# [TASK DESCRIPTION]
Can you recast the stretch of entries from the line containing "This screenshot has" through the line containing "pos(394,482)" as a Markdown table with the columns Row and Line, one numbered row per line, skipping blank lines and leaving out the pictures?

# [MATERIALS PROVIDED]
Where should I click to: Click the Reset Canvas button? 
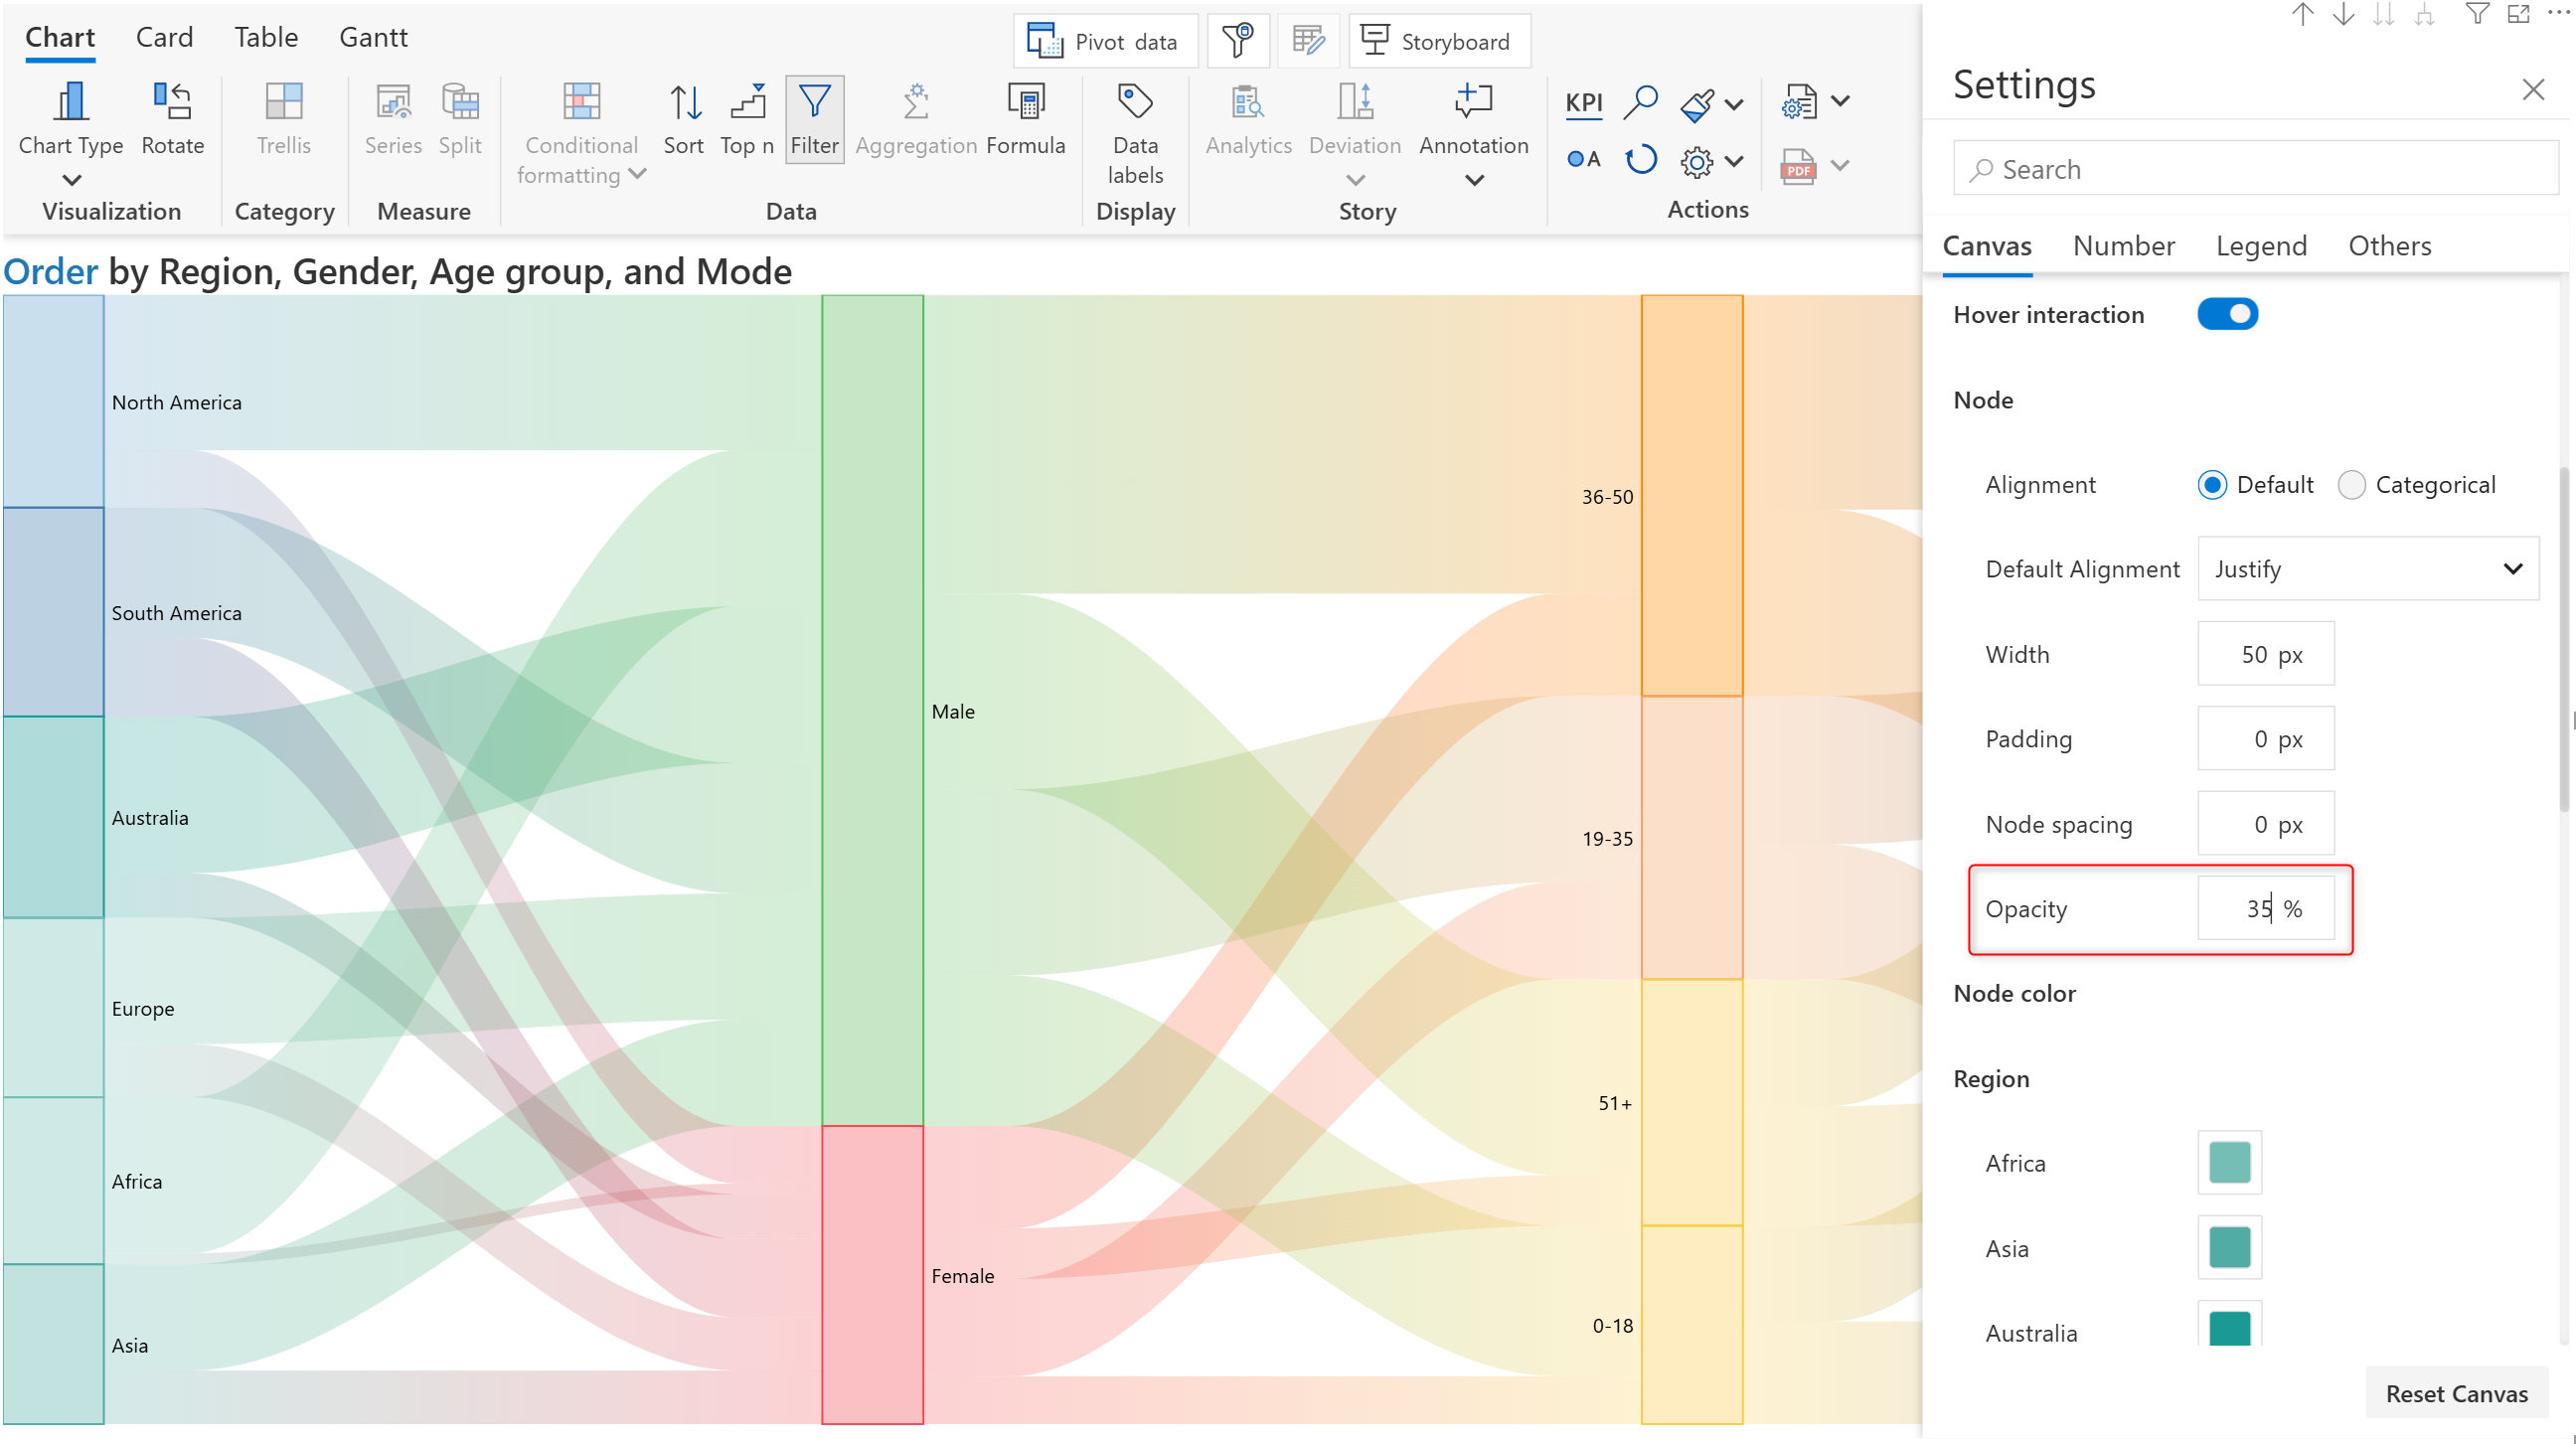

...

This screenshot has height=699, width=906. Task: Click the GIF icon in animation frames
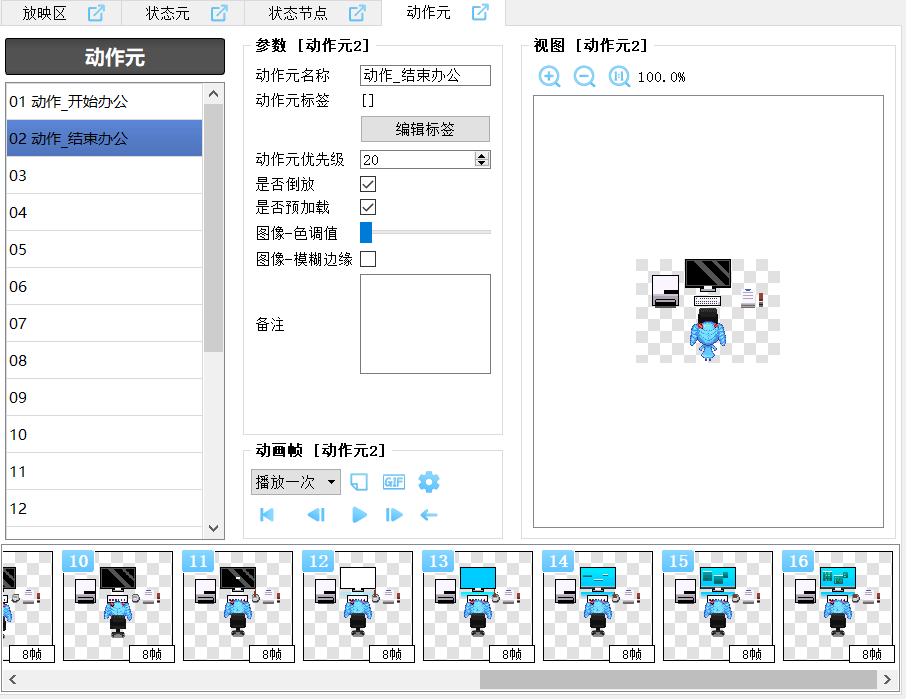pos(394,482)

--

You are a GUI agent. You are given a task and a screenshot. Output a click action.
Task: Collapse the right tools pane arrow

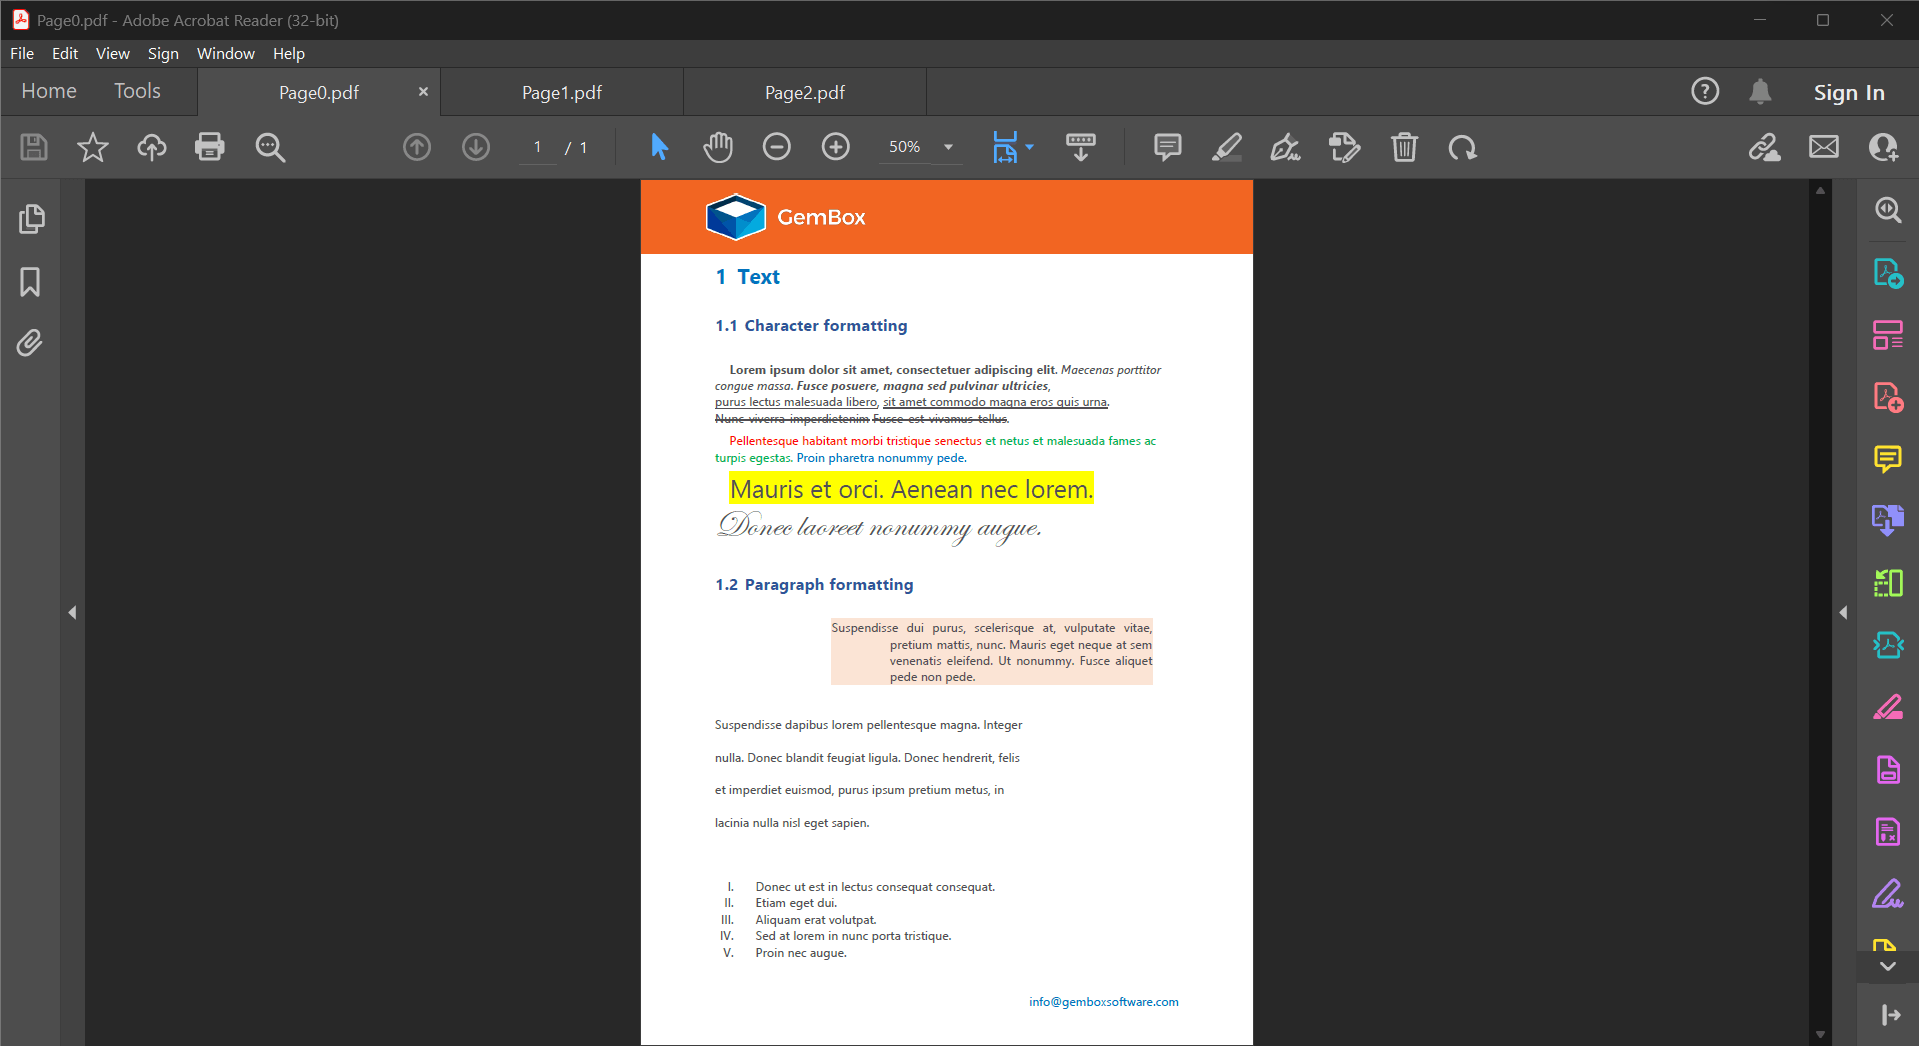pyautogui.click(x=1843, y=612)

# [TASK RESPONSE]
| Row | Line |
|---|---|
| 1 | This screenshot has height=699, width=906. Task: Click the GIF icon in animation frames |
| 2 | pos(394,482) |